• What the exercise asks
Return the following records line for line, with no changes of any kind.

• Extracted material
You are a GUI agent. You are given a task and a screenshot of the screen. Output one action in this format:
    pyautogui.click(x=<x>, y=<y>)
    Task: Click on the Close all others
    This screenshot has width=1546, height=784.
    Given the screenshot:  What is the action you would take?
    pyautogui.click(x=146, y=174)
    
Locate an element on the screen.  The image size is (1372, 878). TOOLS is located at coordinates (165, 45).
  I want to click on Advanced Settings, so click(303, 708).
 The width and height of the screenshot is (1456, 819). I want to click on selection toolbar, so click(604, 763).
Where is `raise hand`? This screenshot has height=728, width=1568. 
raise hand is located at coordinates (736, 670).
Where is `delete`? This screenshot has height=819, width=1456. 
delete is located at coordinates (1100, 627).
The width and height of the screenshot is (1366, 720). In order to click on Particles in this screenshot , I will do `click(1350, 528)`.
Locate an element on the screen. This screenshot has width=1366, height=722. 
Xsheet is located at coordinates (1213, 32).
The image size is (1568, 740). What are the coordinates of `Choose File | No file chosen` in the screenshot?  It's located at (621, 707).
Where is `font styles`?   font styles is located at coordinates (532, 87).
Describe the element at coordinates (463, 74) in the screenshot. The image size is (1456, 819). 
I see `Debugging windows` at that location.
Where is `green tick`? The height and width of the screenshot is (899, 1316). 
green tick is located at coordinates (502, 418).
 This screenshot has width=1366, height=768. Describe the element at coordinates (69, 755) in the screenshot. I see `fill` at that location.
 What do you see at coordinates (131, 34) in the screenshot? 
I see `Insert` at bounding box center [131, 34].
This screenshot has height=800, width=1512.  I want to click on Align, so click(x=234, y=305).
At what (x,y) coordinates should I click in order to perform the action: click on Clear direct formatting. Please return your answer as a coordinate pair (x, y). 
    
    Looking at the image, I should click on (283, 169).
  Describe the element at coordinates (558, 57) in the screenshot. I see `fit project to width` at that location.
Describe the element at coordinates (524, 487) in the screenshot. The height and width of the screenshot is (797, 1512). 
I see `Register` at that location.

• Result of the exercise
You are a GUI agent. You are given a task and a screenshot of the screen. Output one action in this format:
    pyautogui.click(x=<x>, y=<y>)
    Task: Click on the Close all others
    This screenshot has width=1546, height=784.
    Given the screenshot:  What is the action you would take?
    pyautogui.click(x=146, y=174)
    
Locate an element on the screen.  The image size is (1372, 878). TOOLS is located at coordinates (165, 45).
  I want to click on Advanced Settings, so click(303, 708).
 The width and height of the screenshot is (1456, 819). I want to click on selection toolbar, so click(604, 763).
Where is `raise hand`? This screenshot has height=728, width=1568. 
raise hand is located at coordinates (736, 670).
Where is `delete`? This screenshot has height=819, width=1456. 
delete is located at coordinates (1100, 627).
The width and height of the screenshot is (1366, 720). In order to click on Particles in this screenshot , I will do `click(1350, 528)`.
Locate an element on the screen. This screenshot has width=1366, height=722. 
Xsheet is located at coordinates (1213, 32).
The image size is (1568, 740). What are the coordinates of `Choose File | No file chosen` in the screenshot?  It's located at (621, 707).
Where is `font styles`?   font styles is located at coordinates (532, 87).
Describe the element at coordinates (463, 74) in the screenshot. The image size is (1456, 819). 
I see `Debugging windows` at that location.
Where is `green tick`? The height and width of the screenshot is (899, 1316). 
green tick is located at coordinates (502, 418).
 This screenshot has width=1366, height=768. Describe the element at coordinates (69, 755) in the screenshot. I see `fill` at that location.
 What do you see at coordinates (131, 34) in the screenshot? 
I see `Insert` at bounding box center [131, 34].
This screenshot has height=800, width=1512.  I want to click on Align, so click(x=234, y=305).
At what (x,y) coordinates should I click in order to perform the action: click on Clear direct formatting. Please return your answer as a coordinate pair (x, y). 
    
    Looking at the image, I should click on (283, 169).
  Describe the element at coordinates (558, 57) in the screenshot. I see `fit project to width` at that location.
Describe the element at coordinates (524, 487) in the screenshot. The height and width of the screenshot is (797, 1512). 
I see `Register` at that location.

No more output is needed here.